| Excerpted records |
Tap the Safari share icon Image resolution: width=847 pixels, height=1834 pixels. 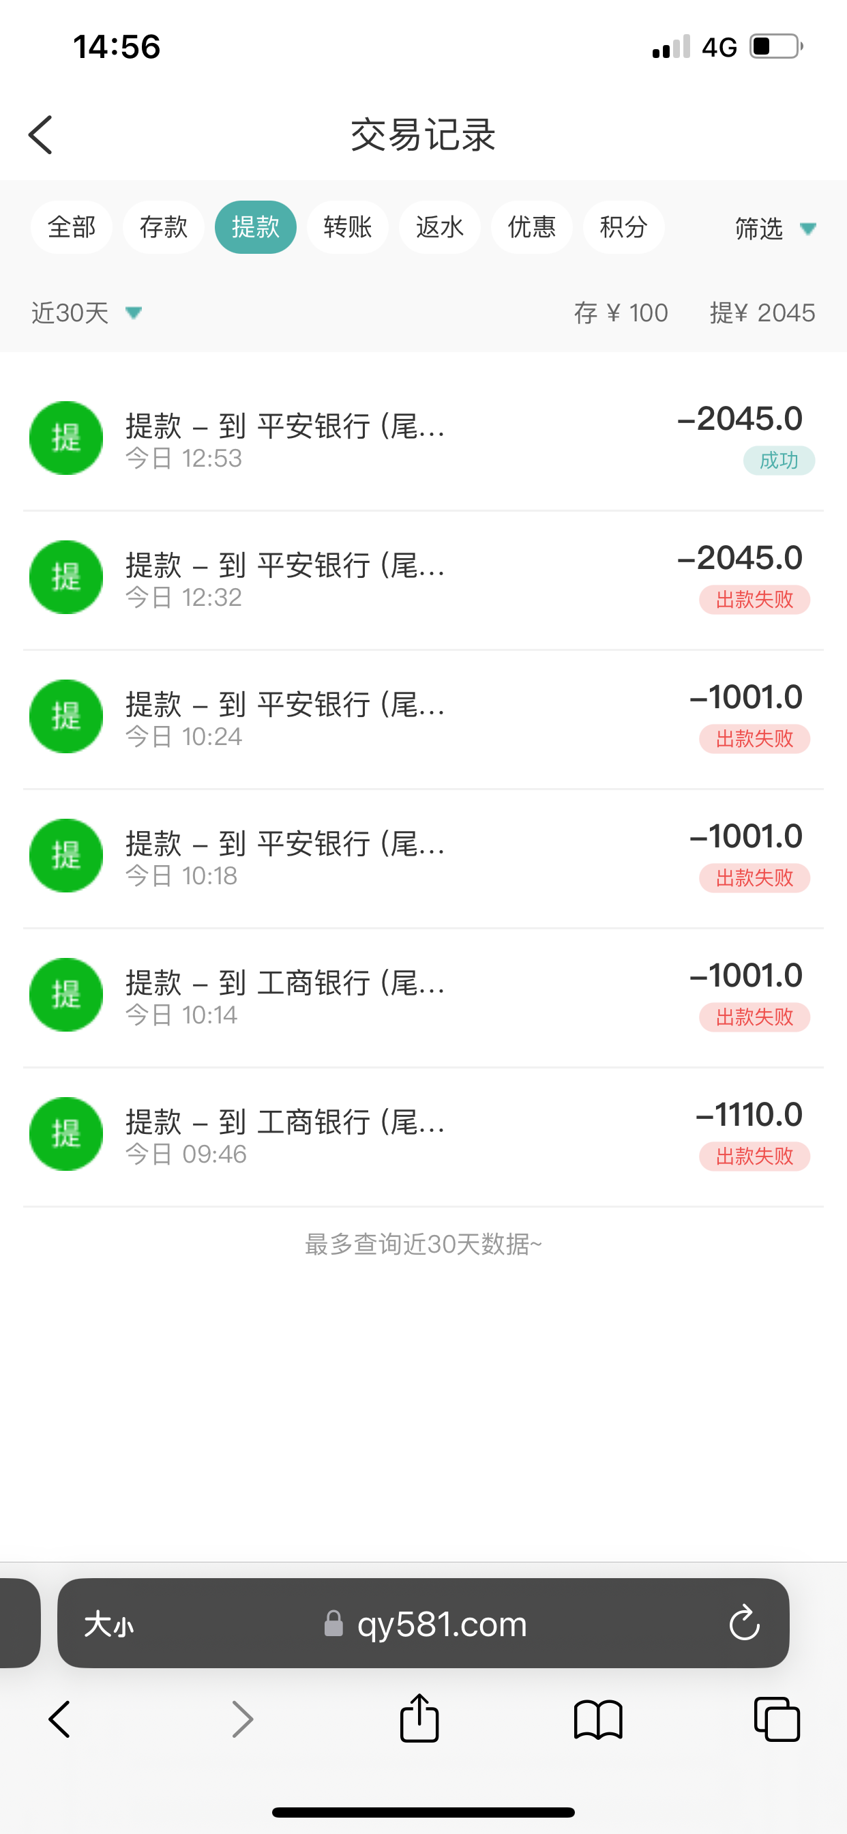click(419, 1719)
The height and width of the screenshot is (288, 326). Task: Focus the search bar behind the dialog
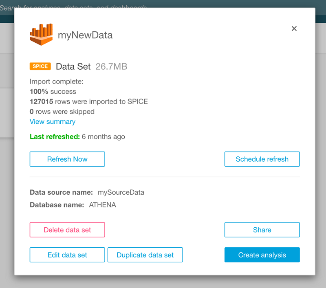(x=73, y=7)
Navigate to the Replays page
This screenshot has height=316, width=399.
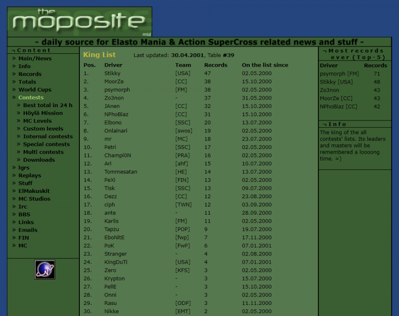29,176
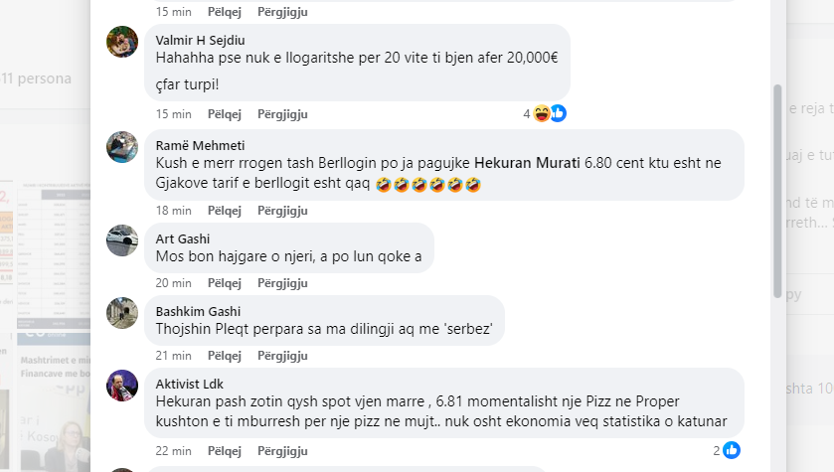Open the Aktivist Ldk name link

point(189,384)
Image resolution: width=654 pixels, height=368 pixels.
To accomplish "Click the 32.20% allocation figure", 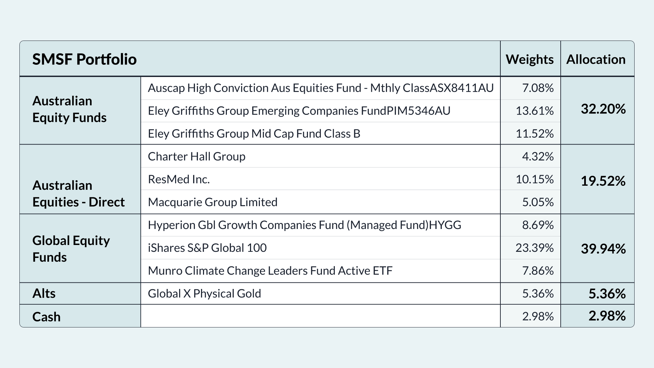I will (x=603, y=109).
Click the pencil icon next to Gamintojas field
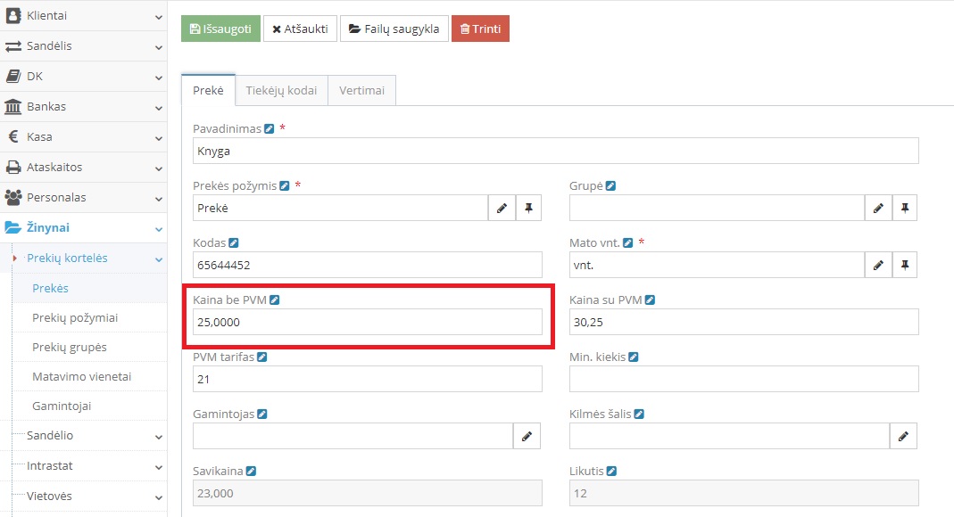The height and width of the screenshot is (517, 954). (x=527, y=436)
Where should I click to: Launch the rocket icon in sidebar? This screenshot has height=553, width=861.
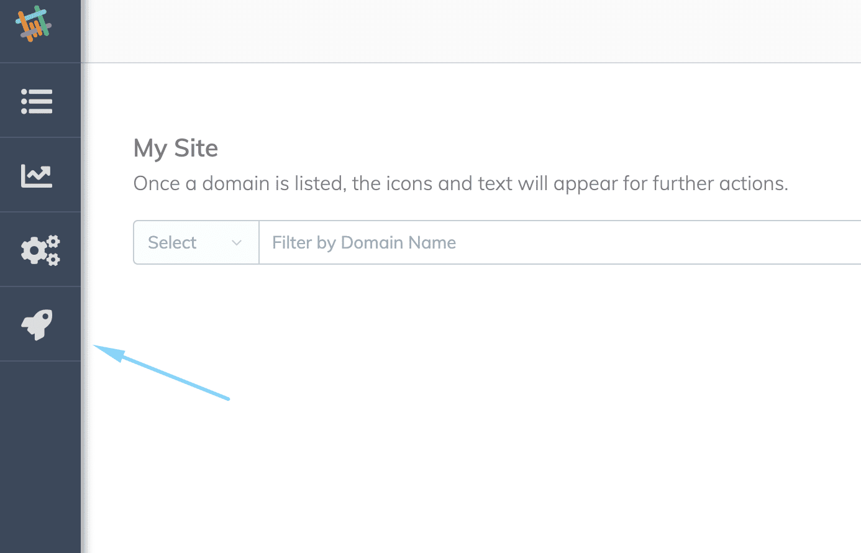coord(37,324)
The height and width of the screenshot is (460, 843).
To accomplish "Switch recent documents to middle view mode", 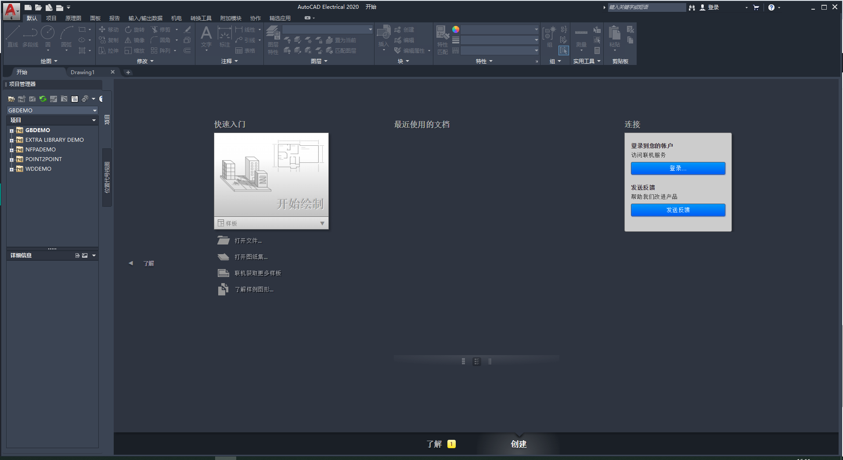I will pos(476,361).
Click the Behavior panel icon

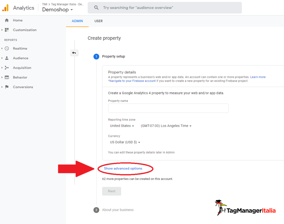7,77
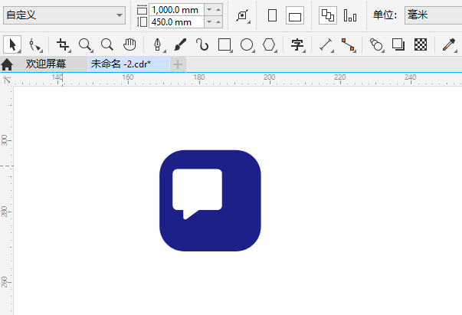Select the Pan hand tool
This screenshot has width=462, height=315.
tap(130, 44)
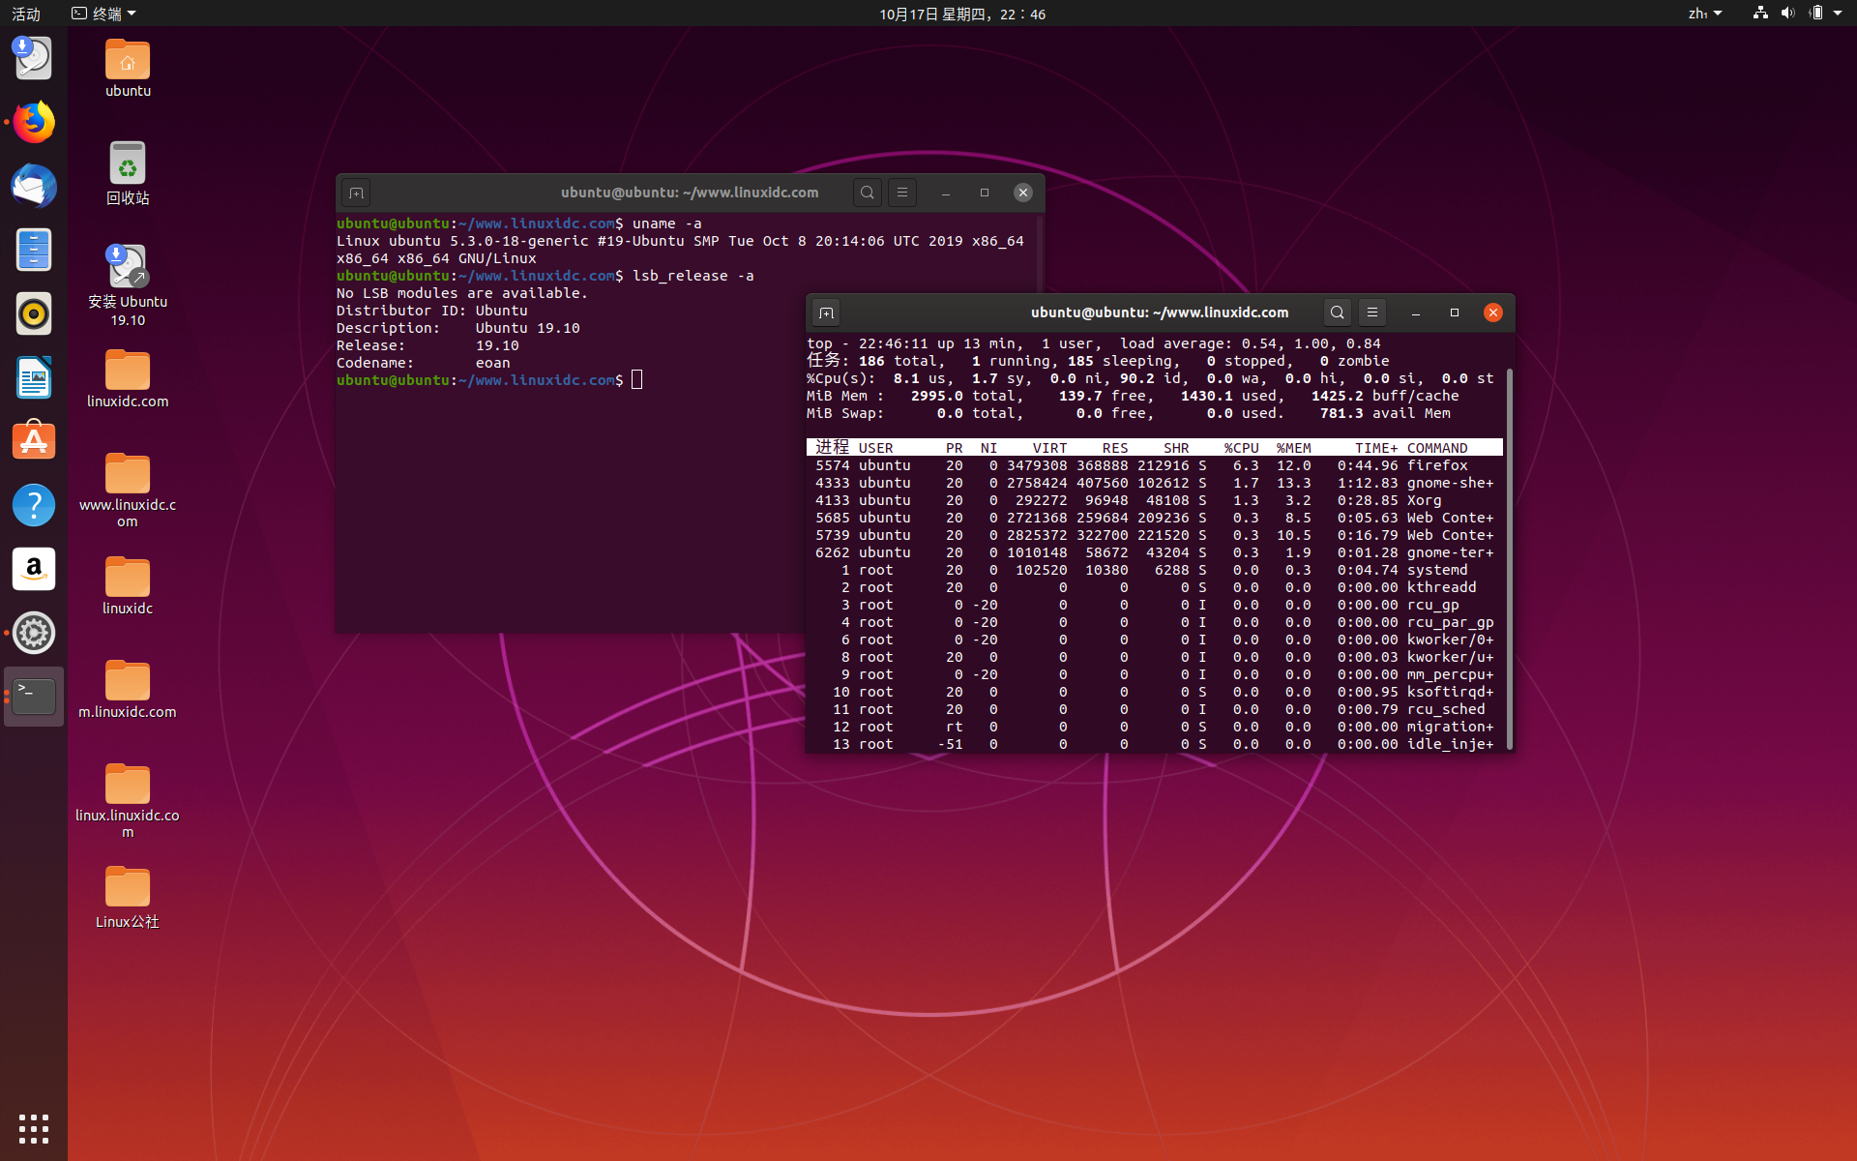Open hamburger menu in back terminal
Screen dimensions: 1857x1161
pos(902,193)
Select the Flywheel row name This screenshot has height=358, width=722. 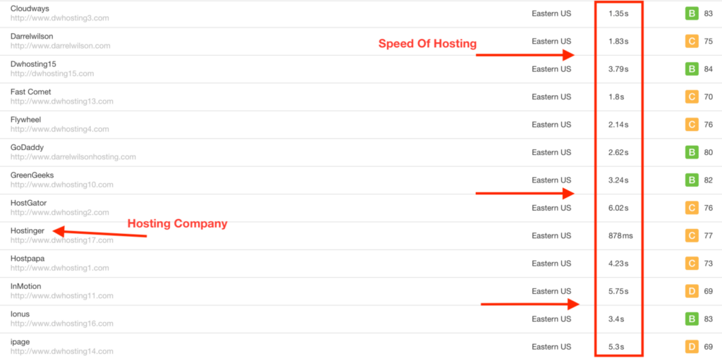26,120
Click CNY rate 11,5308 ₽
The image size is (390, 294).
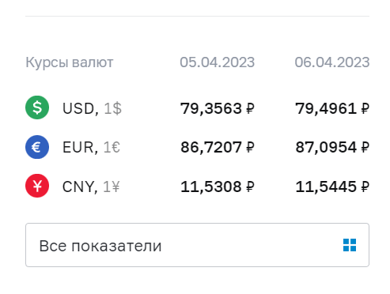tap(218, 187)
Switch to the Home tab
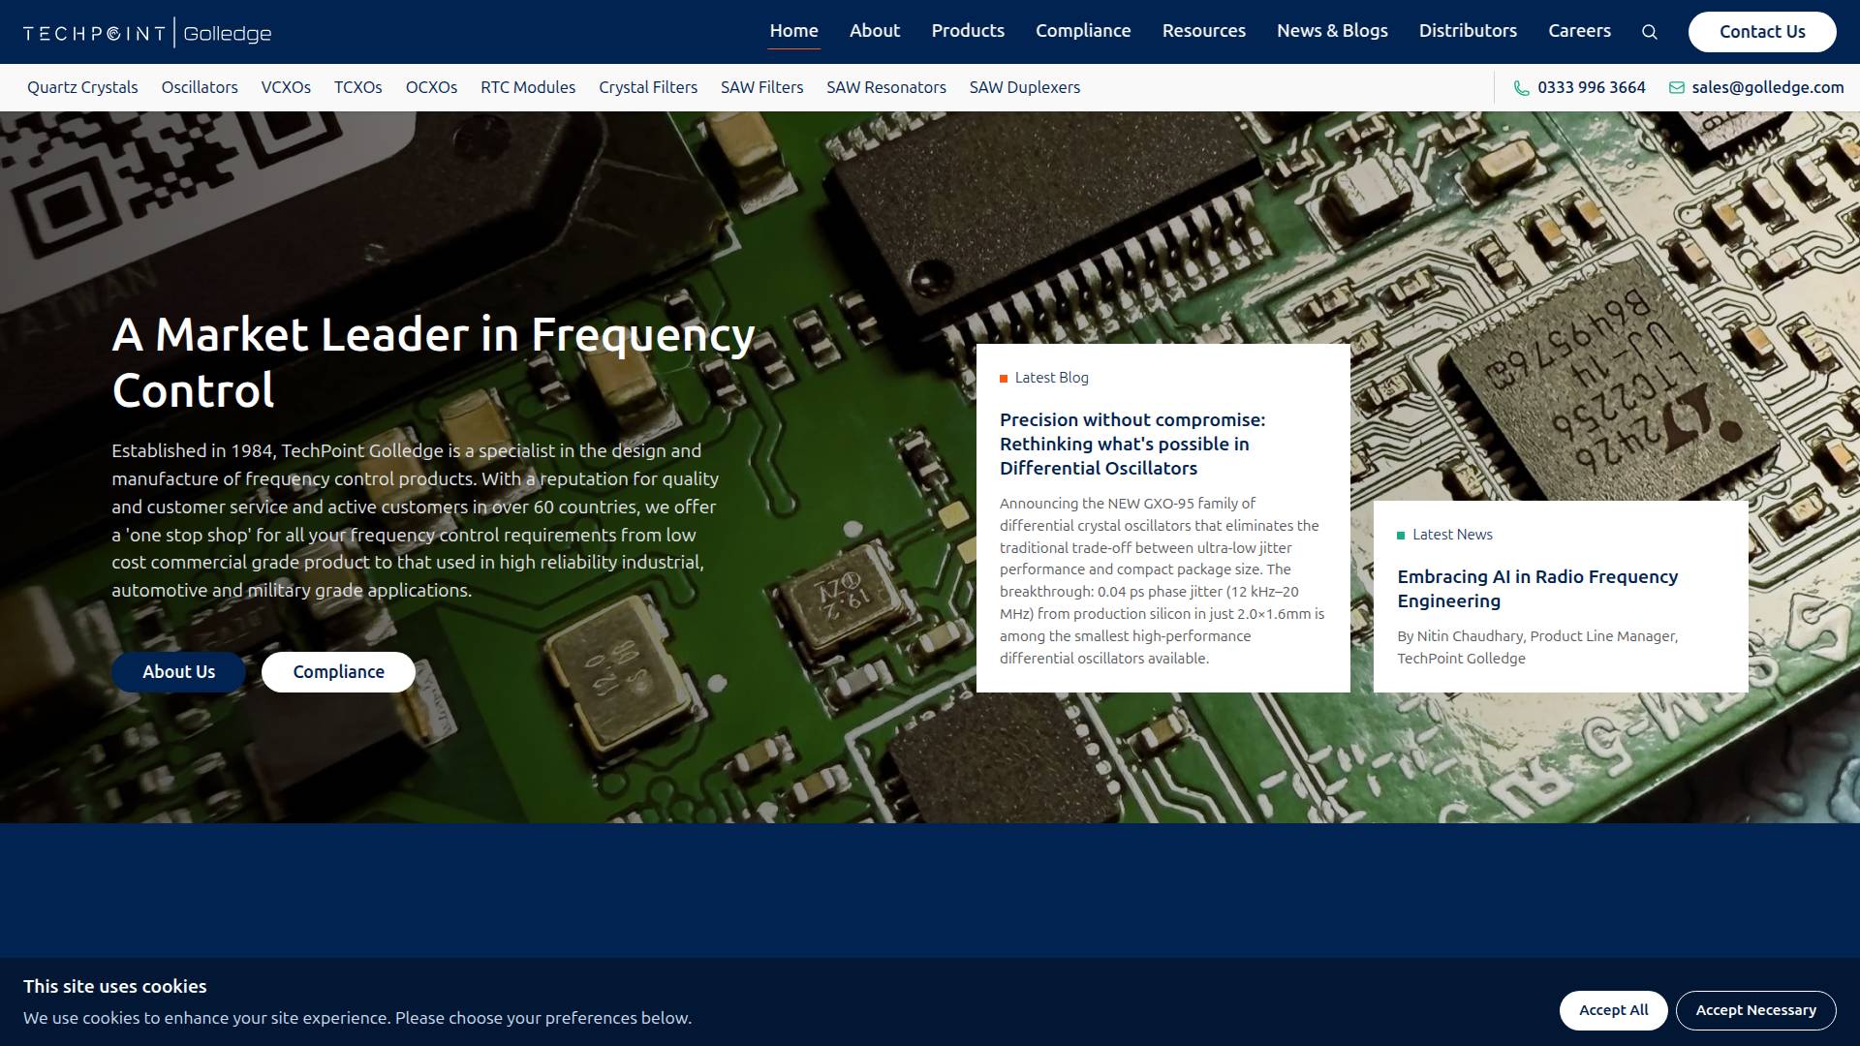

| Exercise aim |
Reproduce the stretch of the records from the line containing "Click CNY rate 11,5308 ₽" through the end of the records, substituting "Profile" for "Home" and leaving everything else unchanged. Omit the pictures from your answer.

| Expected answer |
Click CNY rate 11,5308 ₽
The image size is (390, 294).
tap(218, 187)
Switch to the Profile tab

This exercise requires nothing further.